(RECORD SET)
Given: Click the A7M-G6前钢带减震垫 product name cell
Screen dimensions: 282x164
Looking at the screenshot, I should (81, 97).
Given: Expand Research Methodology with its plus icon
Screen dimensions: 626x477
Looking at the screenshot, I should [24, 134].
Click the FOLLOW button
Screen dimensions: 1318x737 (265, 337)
(End RECORD SET)
(RECORD SET)
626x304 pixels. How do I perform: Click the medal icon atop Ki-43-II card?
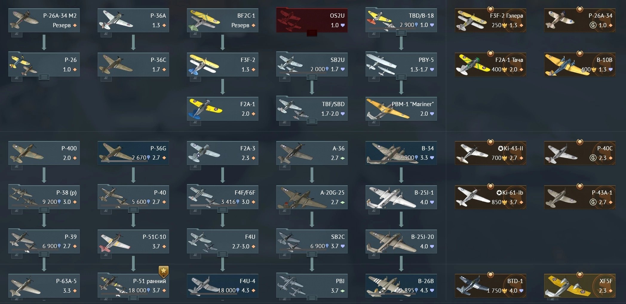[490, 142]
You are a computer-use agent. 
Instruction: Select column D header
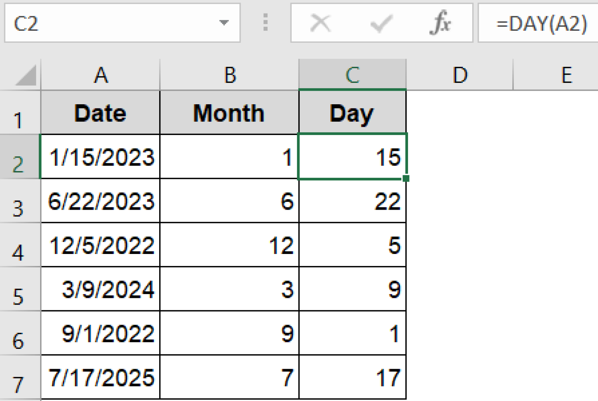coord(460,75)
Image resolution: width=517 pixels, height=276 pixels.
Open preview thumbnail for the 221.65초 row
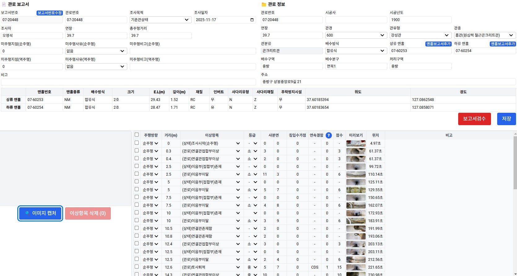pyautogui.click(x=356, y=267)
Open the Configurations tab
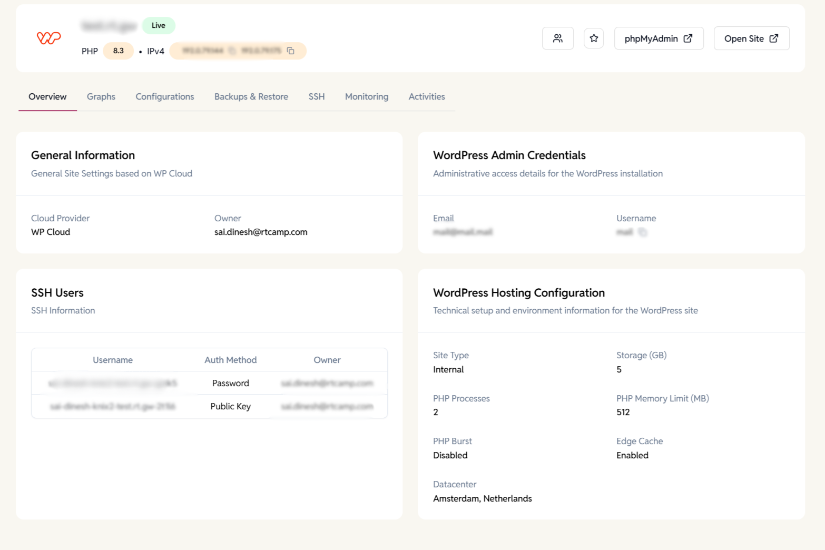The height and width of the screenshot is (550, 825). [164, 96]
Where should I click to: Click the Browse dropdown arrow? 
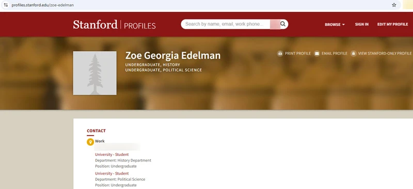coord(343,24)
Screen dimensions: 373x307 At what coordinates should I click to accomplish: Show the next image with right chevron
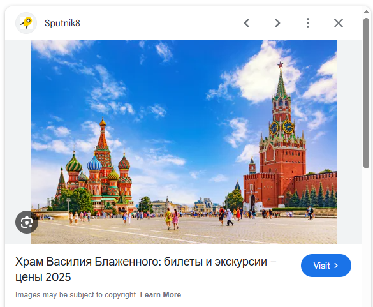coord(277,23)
(End RECORD SET)
• _WORK ITEM_: Which lines above contain "Given"? Show each of them.

• _SOLUTION TO THE EXERCISE_:
Given: Click the A7M-G6前钢带减震垫 product name cell
Given: Expand Research Methodology with its plus icon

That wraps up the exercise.